• _REQUIREMENT_
With no images included, output each entry below exactly as it appears.

----------------

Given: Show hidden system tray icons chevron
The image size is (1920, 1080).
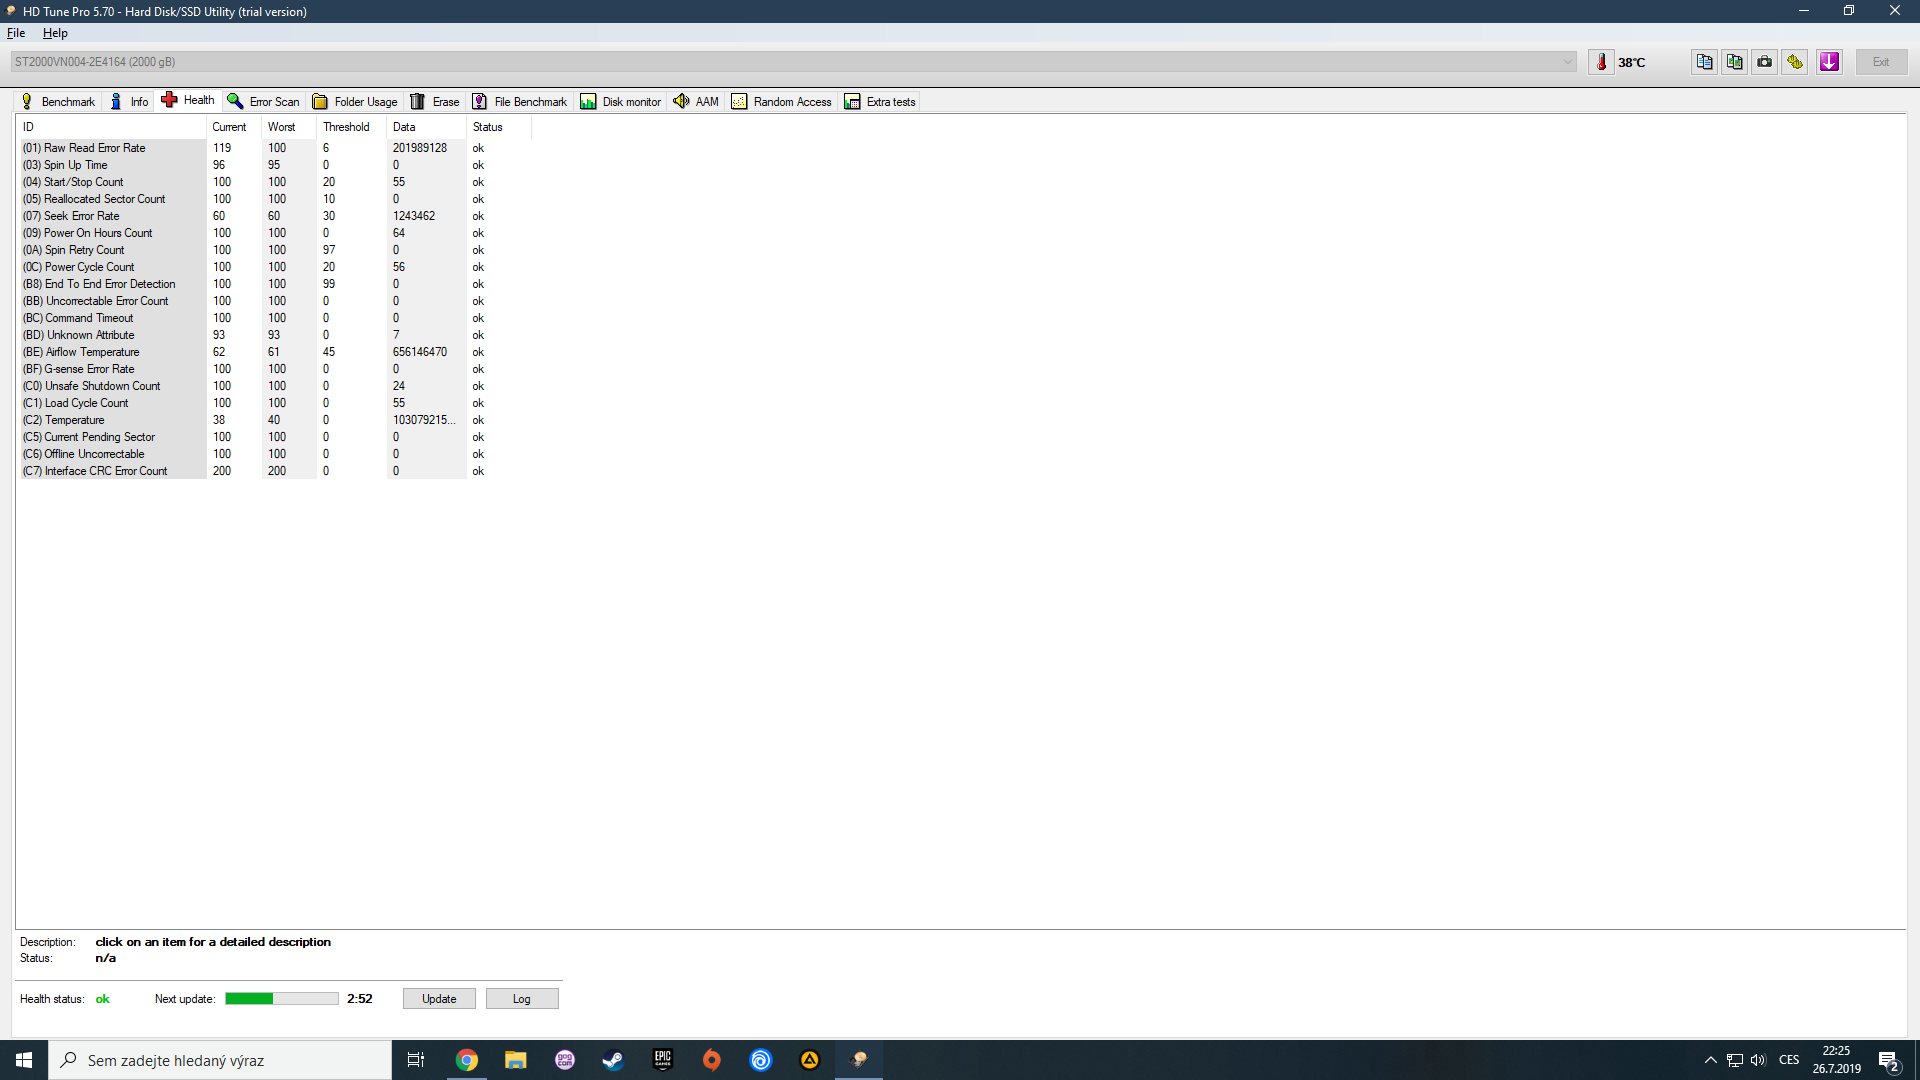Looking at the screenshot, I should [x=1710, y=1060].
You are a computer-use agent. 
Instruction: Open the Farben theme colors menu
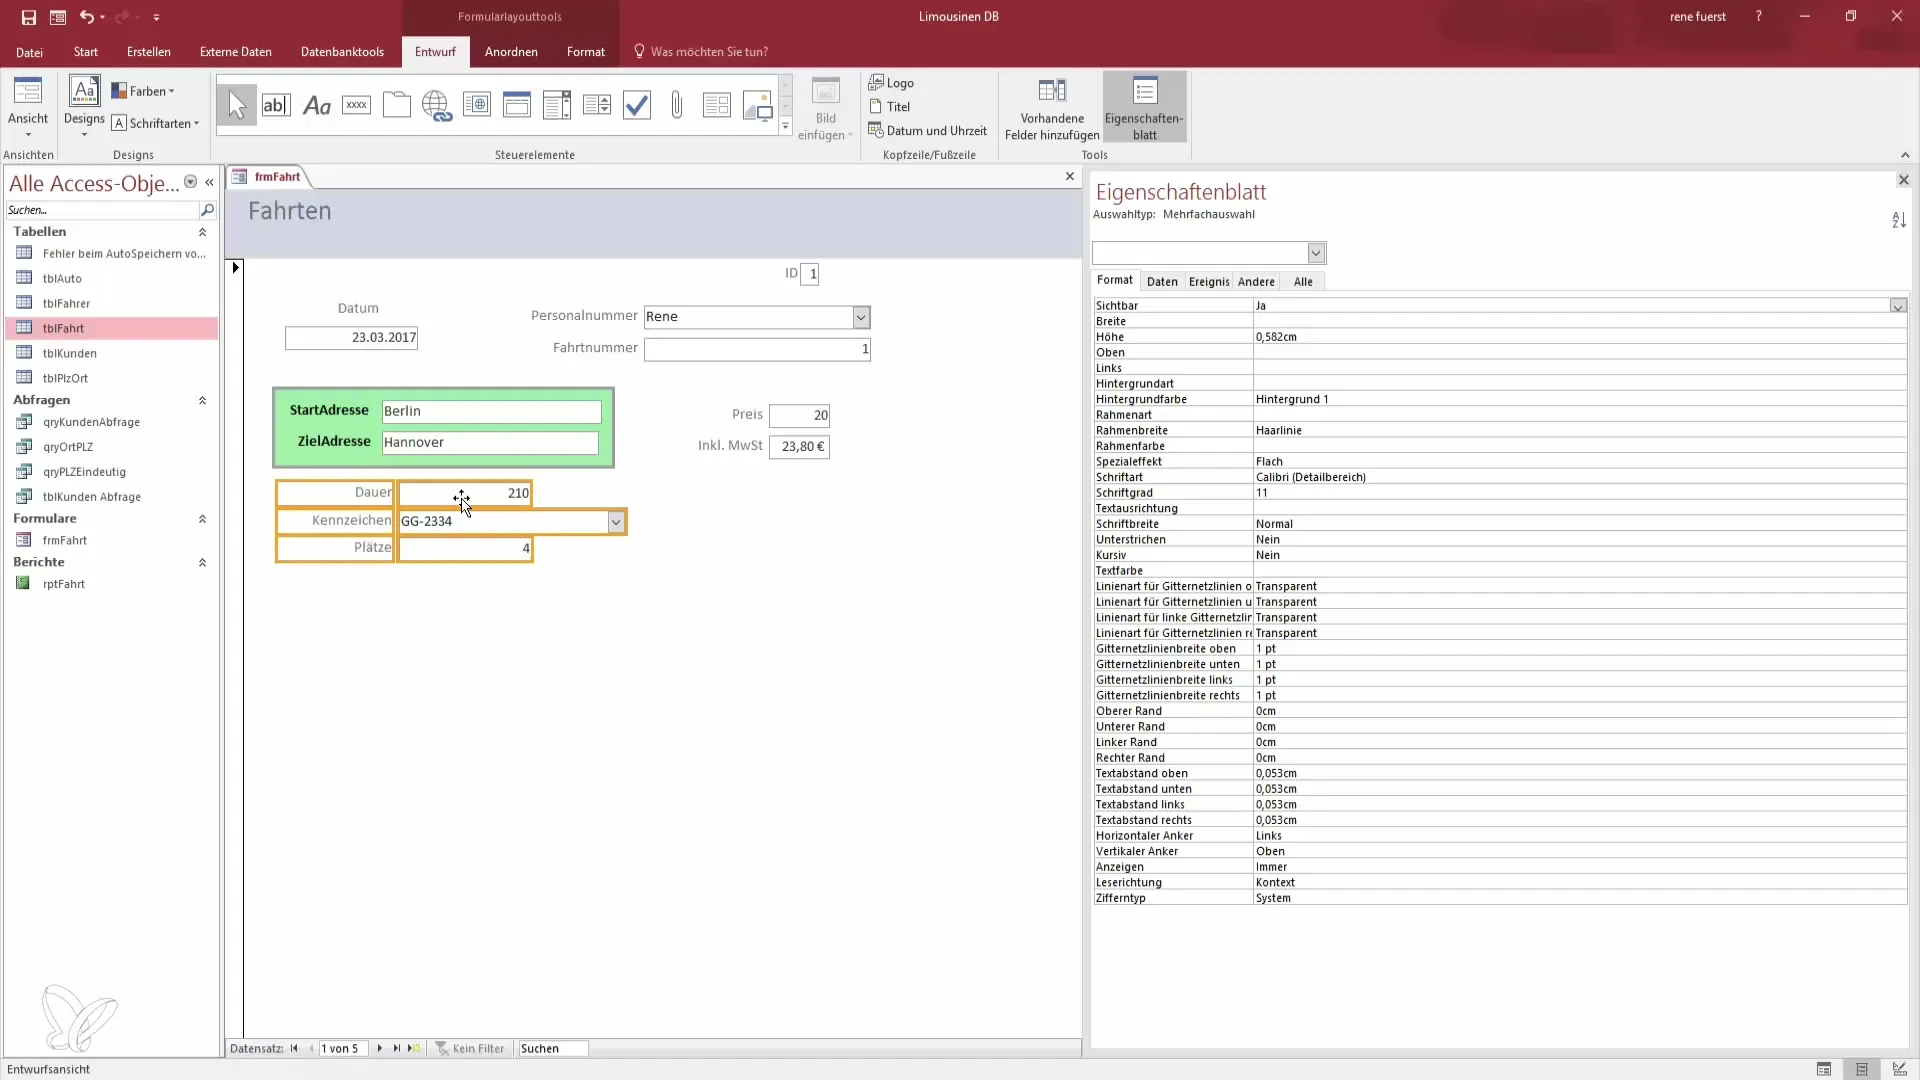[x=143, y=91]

----------------

• _RESPONSE BOX_
Given: Show hidden system tray icons chevron
The image size is (1920, 1080).
Looking at the screenshot, I should [x=1710, y=1060].
You are a computer-use agent. 
Instruction: Open the Farben theme colors menu
[x=143, y=91]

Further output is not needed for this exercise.